## Dataset excerpts
Segment Open
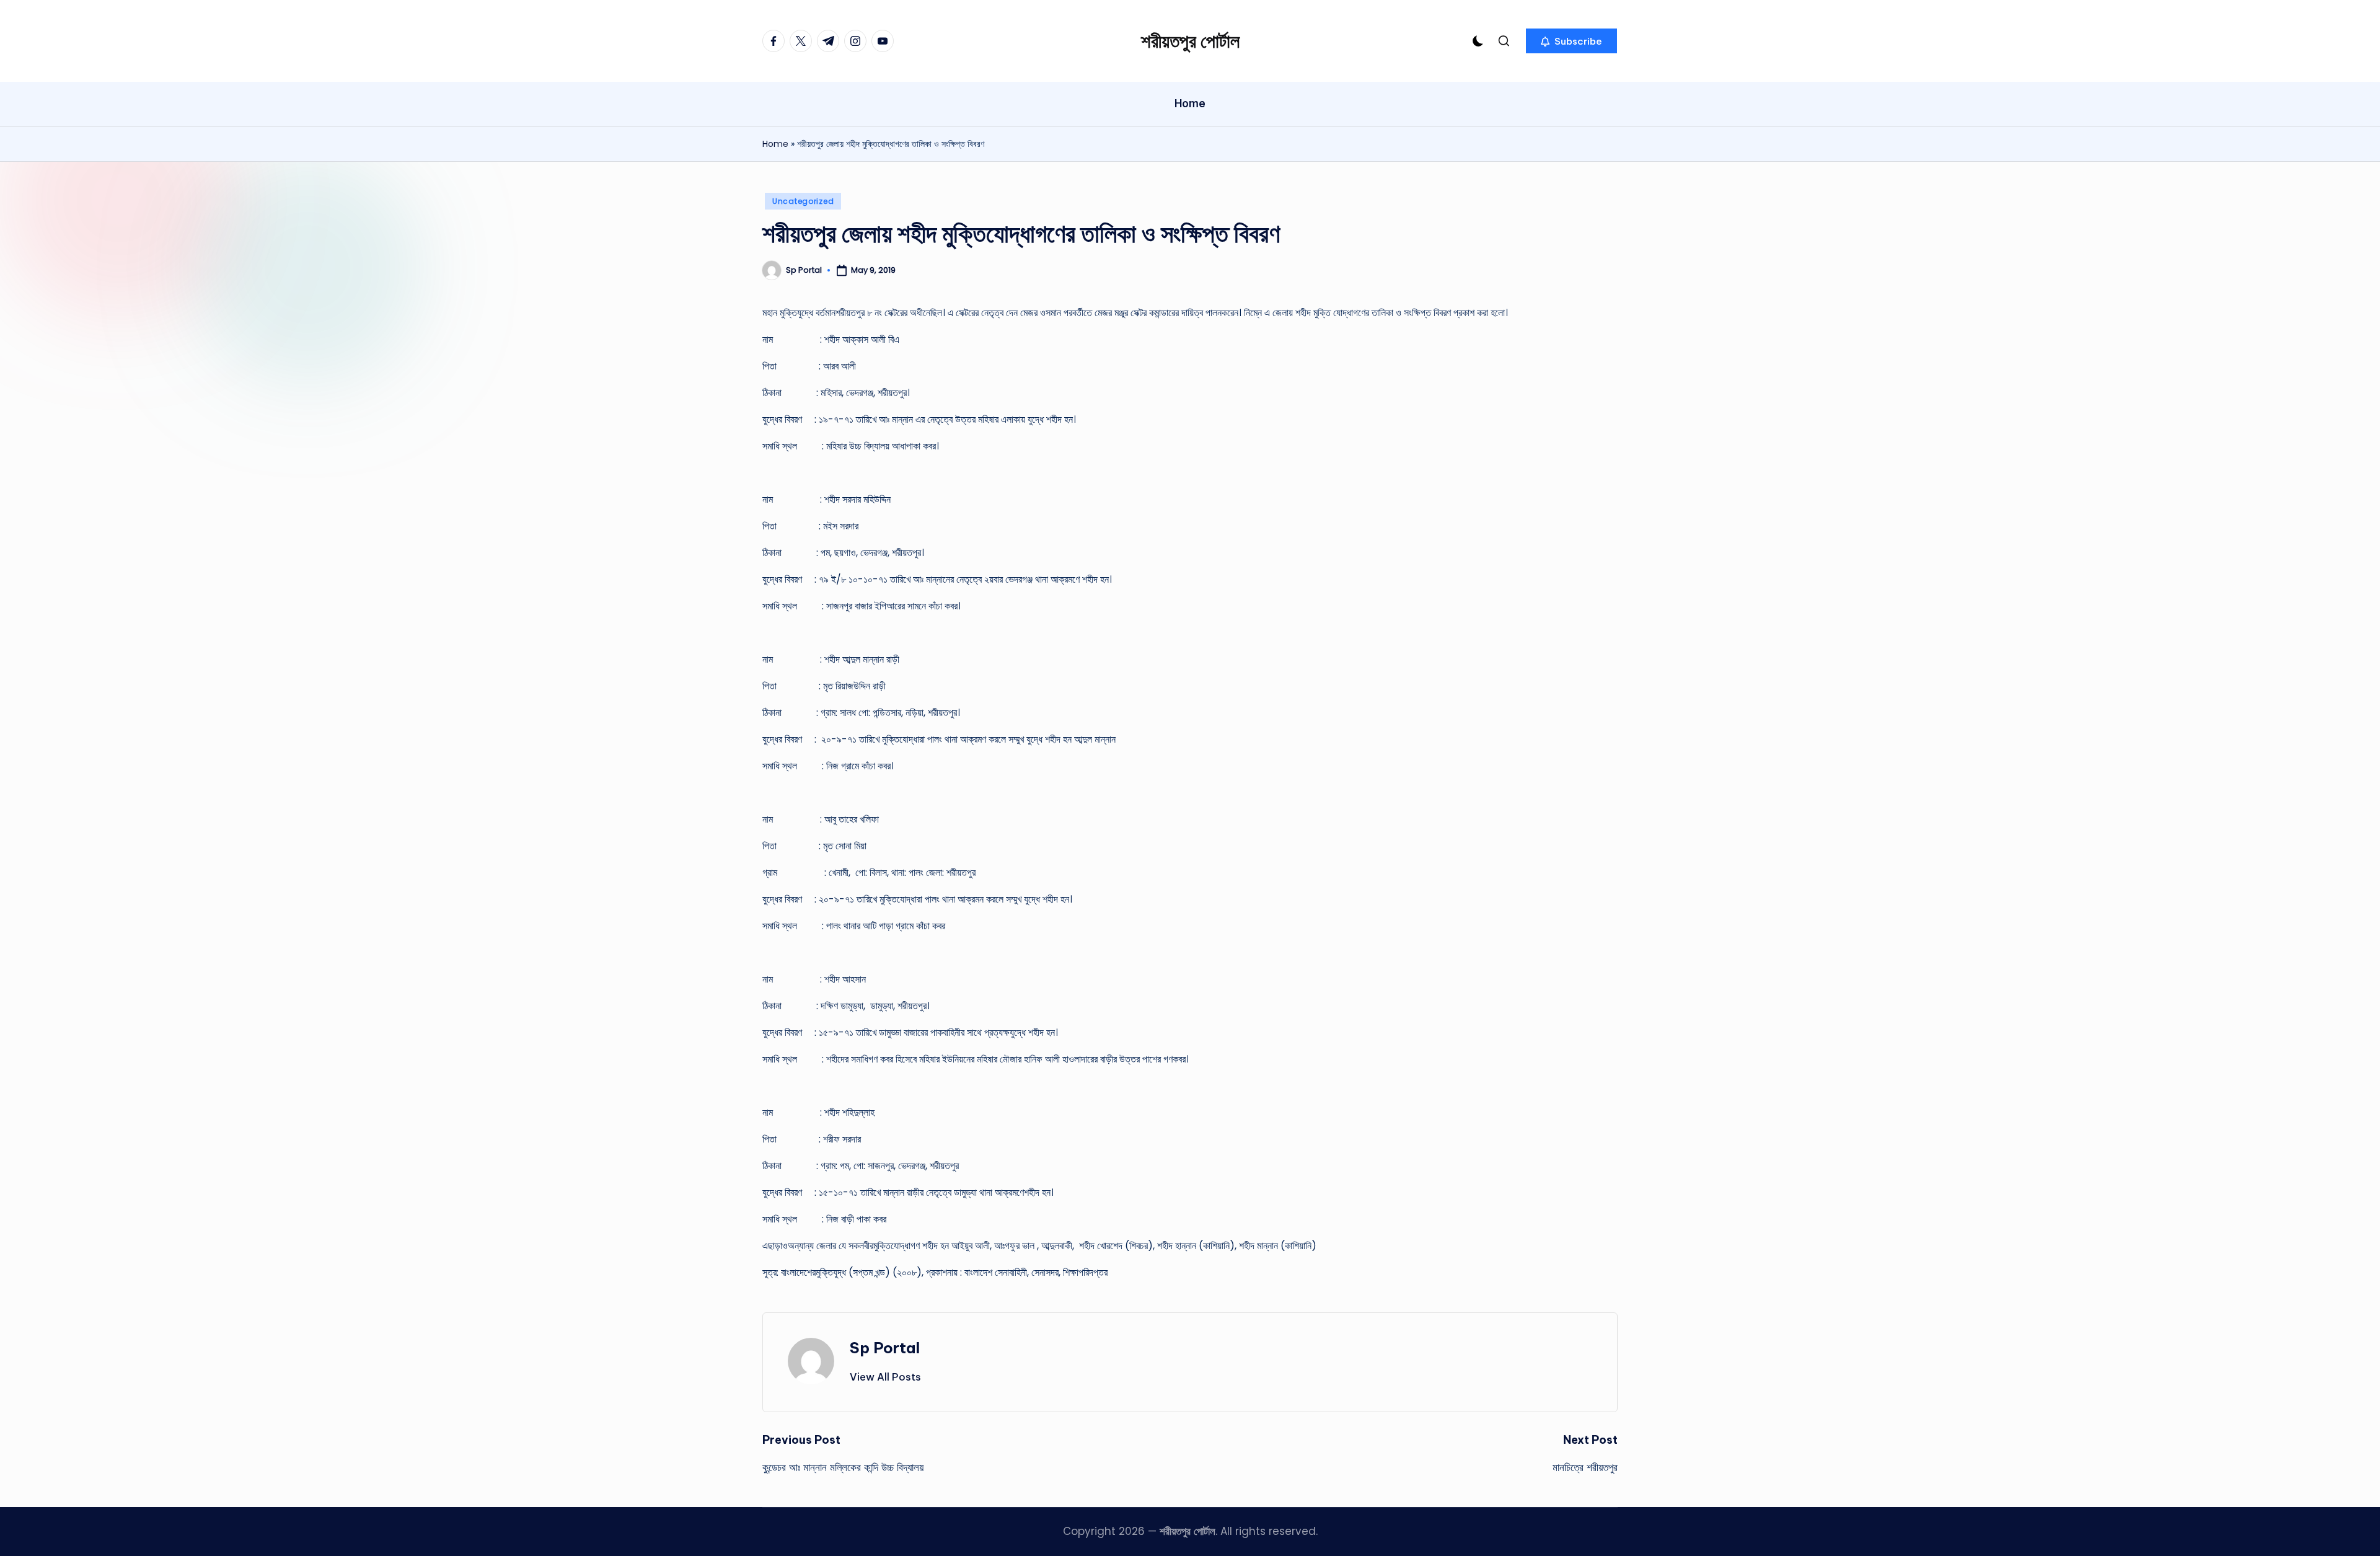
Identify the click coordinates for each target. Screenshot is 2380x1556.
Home (775, 144)
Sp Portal (885, 1347)
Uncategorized (803, 201)
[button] (1571, 41)
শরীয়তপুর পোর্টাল (1190, 41)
Segment Closed
## Problem to solve
Write the material out again exactly. Skip each picture.

## Result of the task
Identify the click coordinates for each target. Screenshot is 2380x1556.
Home (775, 144)
Sp Portal (885, 1347)
Uncategorized (803, 201)
[button] (1571, 41)
শরীয়তপুর পোর্টাল (1190, 41)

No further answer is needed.